More than 450 million people have diabetes, but nearly half don’t even know it — the disease can be asymptomatic for years, leaving people with it feeling like nothing is wrong.
Since diabetes is linked to a host of health issues, not only are these asymptomatic people not doing anything to manage their disease, they’re also unaware that they’re at higher risk of heart attacks, strokes, and even COVID-19.
Some asymptomatic people at high-risk of diabetes might opt to be screened for it, but that requires regular visits to a doctor’s office for blood testing, something that other people may find too inconvenient.
Now, UC San Francisco researchers have developed an algorithm that can detect diabetes using a measurement collected by a smartphone’s camera — no blood draw or doctor’s visit required.
An AI to Detect Diabetes
At the core of the UCSF research is a technique regularly used by smartwatches and fitness trackers to measure heart rate called “photoplethysmography (PPG).”
This technique involves shining a light onto a person’s wrist or fingertip, then recording and analyzing the color changes that take place under their skin with each heartbeat.
The algorithm can detect diabetes with about 80% accuracy.
The UCSF researchers suspected that they could use PPG to spot blood vessel damage that would also allow them to detect diabetes.
They collected nearly 3 million PPG readings from more than 50,000 people with diabetes. (The readings had been taken for a heart disease study.)
Armed with this PPG data, they developed and validated an algorithm that could detect diabetes with about 80% accuracy.
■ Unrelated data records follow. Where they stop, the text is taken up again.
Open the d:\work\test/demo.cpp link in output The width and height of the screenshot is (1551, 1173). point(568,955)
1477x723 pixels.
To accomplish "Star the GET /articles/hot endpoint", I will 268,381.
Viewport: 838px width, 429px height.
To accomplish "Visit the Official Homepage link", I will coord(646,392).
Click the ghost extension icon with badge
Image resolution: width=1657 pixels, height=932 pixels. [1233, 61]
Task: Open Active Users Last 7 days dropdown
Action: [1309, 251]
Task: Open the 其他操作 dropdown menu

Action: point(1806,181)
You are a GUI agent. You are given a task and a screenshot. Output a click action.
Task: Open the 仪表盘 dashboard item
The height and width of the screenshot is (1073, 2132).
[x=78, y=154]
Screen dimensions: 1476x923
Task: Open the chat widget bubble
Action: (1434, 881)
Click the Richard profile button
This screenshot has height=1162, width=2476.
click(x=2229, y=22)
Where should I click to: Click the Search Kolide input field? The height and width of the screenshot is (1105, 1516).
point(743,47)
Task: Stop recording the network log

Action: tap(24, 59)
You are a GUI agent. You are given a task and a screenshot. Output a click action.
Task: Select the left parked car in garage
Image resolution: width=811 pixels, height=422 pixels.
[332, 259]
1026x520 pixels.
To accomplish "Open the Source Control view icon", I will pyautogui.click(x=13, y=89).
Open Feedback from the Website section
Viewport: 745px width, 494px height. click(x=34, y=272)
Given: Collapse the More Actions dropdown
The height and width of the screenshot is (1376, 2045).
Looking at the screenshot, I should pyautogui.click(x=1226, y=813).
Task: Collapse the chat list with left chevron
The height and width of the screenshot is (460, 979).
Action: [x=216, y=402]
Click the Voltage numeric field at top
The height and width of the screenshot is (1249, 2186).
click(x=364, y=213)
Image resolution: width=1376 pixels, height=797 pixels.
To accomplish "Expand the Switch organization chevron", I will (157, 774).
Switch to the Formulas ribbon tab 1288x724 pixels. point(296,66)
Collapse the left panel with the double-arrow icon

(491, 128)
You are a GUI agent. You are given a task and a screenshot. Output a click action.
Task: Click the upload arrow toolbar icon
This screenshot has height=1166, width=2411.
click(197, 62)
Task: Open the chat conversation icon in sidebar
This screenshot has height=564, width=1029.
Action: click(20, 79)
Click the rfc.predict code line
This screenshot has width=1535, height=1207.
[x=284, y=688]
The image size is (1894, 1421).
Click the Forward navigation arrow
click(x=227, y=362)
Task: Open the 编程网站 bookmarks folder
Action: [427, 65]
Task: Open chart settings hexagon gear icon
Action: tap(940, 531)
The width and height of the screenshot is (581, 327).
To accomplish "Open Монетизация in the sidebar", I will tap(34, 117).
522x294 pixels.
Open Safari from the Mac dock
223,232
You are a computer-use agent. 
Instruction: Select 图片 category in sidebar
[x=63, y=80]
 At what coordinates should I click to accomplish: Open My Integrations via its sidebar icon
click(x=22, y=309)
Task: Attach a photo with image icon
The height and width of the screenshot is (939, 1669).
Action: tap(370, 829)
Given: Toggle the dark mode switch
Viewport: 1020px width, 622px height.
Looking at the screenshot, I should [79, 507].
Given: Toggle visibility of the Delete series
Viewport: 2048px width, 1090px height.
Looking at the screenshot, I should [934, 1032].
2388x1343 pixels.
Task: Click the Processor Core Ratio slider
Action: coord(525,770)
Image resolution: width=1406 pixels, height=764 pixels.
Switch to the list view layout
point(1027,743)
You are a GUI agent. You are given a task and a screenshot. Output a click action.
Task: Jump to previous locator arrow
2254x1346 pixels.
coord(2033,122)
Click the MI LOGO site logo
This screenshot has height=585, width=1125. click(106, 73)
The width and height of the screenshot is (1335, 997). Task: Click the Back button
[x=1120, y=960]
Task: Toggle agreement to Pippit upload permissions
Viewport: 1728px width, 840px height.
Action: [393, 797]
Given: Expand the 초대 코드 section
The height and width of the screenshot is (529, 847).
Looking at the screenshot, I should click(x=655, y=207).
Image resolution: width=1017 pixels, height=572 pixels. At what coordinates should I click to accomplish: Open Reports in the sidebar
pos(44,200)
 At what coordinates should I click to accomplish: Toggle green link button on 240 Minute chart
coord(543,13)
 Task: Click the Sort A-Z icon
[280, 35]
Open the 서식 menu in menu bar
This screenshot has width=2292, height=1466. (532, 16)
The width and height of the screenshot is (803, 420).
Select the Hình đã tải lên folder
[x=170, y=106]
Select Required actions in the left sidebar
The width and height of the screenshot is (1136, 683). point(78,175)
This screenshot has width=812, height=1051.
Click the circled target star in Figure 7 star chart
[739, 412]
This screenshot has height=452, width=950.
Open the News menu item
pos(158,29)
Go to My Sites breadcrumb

When tested on people who didn’t have diabetes, it cleared between 92% and 97%.
This is comparable to the accuracy of other tests commonly used to screen for diseases such as breast or cervical cancer, according to the researchers’ study, published in the journal Nature Medicine.
The accuracy also increased when the algorithm learned other details about the patient, such as gender and age.
Catching Undiagnosed Diabetes
More research is needed to determine just how healthcare professionals could make use of the algorithm, but eventually, it could be incorporated into an app people could use at home.
“The ability to detect a condition like diabetes that has so many severe health consequences using a painless, smartphone-based test raises so many possibilities,” researcher Geoffrey Tison said in a news release.
“The vision would be for a tool like this to assist in identifying people at higher risk of having diabetes,” he continued, “ultimately helping to decrease the prevalence of undiagnosed diabetes.”